Palavras repetidas

Perguntaram à John Lennon se ele achava que os Bee Gees imitavam os Beatles. John, em sua sinceridade provinciana respondeu algo parecido com isso: "são apenas sete notas, é impossível não repetir o que já foi feito antes". De maneira simplista, ele está corretíssimo, porém, há uma lógica questionável nesta afirmação. Pois, todos os dias não seriam iguais também? Com o nascer do sol, o poente e a noite? Todas as vidas não seriam iguais, com os primeiros passos, as primeiras palavras a descoberta do amor e a morte? Eu não gostaria de pensar que estamos todos num ciclo de repetições e erros e que nada vai mudar do dia anterior para o próximo. Se todos somos iguais, se nossos destinos são iguais, se todas as músicas forem iguais, desisto. Se perderia de mim a esperança. Prefiro adotar como lema a frase com que George Orwell concluiu brilhantemente o seu livro 'A Revolução dos Bichos': "Todos os animais são iguais, mas tem uns mais iguais que os outros".

Veja o que Joe Cocker fez com 'With a Litle Help From My Friends', do próprio Lennon e de McCartney. A música original, que John e Paul compuseram, era para o Ringo cantar, e é bonitinha. Para ouvir, cantarolar e balançar a cabeça. Já a versão de Joe, em nada lembra a canção original: é repleta de intensidade e dramaticidade; cantada com a sensação de desespero que só a voz arrastada de Joe Cocker poderia nos proporcionar. A "ajudinha dos amigos" parece ter passado por um moedor de carne do inferno. A versão superou a original.


Maybe someday you name will be in the light

Outro caso parecido é um clássico dos clássicos, 'Johnny B. Goode' de Chucky Berry. Vários intérpretes cantaram as desventuras de Johnny, mas a versão definitiva veio da Jamaica com Peter Tosh. Peter tocava com os Wailers, junto com Bob Marley. Enquanto Marley fumava a ganja pensando que o mundo poderia ser verde, amarelo e vermelho e que todos poderiam ser felizes, Peter tinha uma visão mais dura da realidade, tanto é que se encheu dos Wailers e foi trilhar seu próprio caminho.
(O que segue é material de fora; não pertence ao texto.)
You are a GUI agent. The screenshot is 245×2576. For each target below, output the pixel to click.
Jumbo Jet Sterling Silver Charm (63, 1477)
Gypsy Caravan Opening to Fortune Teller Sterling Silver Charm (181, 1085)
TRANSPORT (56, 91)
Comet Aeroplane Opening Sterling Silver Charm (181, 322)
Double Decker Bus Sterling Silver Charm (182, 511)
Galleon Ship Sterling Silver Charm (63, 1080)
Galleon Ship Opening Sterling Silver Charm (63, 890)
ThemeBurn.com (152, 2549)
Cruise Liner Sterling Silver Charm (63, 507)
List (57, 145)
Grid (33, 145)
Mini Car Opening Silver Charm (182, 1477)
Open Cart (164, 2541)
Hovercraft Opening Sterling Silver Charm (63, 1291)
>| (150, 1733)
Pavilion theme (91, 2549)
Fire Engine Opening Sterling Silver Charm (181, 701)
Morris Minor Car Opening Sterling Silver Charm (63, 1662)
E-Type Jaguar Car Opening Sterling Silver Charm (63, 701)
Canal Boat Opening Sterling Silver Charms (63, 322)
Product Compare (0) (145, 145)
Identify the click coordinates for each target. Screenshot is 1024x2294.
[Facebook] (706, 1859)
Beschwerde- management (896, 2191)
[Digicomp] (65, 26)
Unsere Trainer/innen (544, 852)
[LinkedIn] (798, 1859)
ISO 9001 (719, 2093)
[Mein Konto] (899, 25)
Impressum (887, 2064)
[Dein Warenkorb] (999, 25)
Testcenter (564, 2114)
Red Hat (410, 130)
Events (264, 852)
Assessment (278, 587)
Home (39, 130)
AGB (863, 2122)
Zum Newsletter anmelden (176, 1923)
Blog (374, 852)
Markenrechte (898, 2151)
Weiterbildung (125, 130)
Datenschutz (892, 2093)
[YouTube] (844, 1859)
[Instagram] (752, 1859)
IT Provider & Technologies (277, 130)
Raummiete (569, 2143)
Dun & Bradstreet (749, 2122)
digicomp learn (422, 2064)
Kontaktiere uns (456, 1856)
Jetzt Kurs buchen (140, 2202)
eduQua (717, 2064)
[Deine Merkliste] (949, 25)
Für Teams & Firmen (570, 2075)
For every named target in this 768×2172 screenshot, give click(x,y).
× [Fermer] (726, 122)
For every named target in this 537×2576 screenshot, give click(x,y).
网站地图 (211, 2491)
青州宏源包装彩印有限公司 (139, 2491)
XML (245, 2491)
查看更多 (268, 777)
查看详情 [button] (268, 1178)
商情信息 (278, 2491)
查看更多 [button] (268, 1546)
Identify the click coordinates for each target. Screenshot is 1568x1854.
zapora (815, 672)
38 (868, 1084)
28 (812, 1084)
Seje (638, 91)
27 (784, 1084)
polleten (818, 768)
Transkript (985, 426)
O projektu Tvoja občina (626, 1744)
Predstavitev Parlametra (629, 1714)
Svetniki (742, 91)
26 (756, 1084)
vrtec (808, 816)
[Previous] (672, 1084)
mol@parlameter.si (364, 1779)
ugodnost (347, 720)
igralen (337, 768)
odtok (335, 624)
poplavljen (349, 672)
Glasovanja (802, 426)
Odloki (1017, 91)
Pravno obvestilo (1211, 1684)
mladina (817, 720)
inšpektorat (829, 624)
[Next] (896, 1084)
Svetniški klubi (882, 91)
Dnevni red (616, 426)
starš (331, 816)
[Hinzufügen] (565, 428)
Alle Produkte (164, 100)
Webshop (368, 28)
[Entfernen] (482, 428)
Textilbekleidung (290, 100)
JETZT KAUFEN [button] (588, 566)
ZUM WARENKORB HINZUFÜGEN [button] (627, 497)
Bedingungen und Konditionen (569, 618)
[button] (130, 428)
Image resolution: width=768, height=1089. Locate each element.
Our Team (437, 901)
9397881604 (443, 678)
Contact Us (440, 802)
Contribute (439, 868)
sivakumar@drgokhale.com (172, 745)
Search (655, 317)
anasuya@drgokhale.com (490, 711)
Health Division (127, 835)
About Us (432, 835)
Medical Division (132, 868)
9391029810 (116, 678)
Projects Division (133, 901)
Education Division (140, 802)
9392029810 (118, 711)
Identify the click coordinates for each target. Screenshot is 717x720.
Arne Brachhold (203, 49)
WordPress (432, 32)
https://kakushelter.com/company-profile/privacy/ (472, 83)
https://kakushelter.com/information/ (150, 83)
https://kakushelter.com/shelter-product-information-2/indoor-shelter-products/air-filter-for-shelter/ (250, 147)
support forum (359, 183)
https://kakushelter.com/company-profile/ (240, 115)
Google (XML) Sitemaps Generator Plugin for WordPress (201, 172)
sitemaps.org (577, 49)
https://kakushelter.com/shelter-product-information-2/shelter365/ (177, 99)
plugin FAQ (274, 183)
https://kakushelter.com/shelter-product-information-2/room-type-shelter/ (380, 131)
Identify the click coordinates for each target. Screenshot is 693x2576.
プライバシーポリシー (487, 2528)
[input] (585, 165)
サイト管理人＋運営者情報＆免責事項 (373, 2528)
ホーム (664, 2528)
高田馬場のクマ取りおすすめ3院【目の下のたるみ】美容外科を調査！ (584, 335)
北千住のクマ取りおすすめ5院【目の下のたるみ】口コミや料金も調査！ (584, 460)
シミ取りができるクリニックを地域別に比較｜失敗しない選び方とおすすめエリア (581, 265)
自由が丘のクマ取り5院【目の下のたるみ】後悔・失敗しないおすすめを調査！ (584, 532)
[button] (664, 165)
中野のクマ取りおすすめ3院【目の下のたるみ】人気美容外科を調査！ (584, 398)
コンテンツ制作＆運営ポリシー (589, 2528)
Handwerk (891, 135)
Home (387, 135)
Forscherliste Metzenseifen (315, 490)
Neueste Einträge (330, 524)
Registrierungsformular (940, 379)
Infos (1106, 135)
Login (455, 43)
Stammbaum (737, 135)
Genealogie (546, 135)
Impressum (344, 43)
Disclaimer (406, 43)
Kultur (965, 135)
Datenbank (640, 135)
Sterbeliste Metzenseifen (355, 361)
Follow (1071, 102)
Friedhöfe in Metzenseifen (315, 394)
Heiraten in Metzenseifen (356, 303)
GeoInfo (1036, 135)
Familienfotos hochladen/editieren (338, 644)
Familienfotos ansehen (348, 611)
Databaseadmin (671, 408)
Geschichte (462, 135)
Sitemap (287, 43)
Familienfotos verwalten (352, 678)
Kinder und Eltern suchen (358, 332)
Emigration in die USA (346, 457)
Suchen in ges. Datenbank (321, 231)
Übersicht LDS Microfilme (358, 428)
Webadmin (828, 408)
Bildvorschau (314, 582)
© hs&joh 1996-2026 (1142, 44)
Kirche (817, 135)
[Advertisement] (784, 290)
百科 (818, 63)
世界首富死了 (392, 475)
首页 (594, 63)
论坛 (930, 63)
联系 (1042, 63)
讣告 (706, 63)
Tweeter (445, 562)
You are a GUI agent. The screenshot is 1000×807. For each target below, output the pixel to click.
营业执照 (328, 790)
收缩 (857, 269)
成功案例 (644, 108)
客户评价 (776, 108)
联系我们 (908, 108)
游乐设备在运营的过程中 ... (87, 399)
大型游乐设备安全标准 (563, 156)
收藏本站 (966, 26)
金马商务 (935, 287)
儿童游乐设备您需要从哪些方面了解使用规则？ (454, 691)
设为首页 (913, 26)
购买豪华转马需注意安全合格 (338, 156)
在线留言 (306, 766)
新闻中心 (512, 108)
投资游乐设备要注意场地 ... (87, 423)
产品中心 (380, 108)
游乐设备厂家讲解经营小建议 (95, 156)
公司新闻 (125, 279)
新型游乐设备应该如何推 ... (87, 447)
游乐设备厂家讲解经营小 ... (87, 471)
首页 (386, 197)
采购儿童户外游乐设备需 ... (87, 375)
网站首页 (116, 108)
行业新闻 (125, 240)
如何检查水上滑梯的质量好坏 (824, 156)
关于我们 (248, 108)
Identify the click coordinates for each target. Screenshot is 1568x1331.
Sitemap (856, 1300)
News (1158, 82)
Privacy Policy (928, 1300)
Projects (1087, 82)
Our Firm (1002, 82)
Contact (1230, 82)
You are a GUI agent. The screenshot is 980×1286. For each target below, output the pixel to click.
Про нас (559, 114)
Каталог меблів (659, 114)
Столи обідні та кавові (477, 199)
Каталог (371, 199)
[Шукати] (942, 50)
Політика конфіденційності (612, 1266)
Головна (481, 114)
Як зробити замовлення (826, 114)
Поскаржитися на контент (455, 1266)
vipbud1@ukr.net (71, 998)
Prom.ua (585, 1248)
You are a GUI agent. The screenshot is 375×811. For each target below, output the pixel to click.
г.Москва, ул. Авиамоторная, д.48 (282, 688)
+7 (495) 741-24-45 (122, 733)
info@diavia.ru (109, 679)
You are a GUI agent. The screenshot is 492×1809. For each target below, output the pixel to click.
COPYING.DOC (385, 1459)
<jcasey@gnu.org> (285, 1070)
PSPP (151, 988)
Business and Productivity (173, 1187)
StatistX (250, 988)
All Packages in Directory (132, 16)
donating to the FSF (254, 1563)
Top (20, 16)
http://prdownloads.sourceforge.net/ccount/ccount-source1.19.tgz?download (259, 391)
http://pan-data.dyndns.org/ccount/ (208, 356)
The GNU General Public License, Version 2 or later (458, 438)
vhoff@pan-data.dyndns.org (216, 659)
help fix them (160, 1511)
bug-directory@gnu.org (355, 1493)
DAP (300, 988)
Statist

E seu som refletia isso, era um Reggae mais denso, mais pesado, mais 'rock'. Enquanto Marley cantava Every Little Thing Gonna Be All Right, Tosh conclamava: Get Up Stand Up: Don't Give Up The Fight! (essa referência não é justa, pois a música citada de Tosh foi composta em parceria com Marley, mas dou um braço se não foi ele quem chegou com essa frase).

A visão reggae de 'Johnny B. Goode' de Tosh é antológica. Mais uma vez a versão superou a original.


Sobre as pegadas, eu andei

É preciso ter capacidade e sensibilidade musical para chegar ao mínimo múltiplo comum de universos tão díspares. Há nisso tudo uma irreverência que profana os velhos estandartes do rock. E quando pensamos que covers são sempre covers, e que sete notas são sempre sete notas, eis o rock, ressurgindo com leviandade a cada nova geração. Assim faz o Dread Zeppelin, cantando Led em ritmo de Reggae com um vocalista que imita Elvis; Assim faz Ana Carolina reinventando 'Eu Gosto de Mulher' do Ultraje; Assim faz o Beatalllica cujo vocalista soa como o próprio James Hetfield, misturando as músicas dos Beatles com as do Metallica. Assim como todos os dias podem ser iguais, ou não, dependendo dos olhos de quem os vê, suas versões podem, ou não, superar a original, mas são contadas como outras histórias, outras vivências. Um novo roteiro para um mundo que não pode ser apenas de repetições. Todo o dia há a esperança de um novo começo. Disso, eu não abro mão.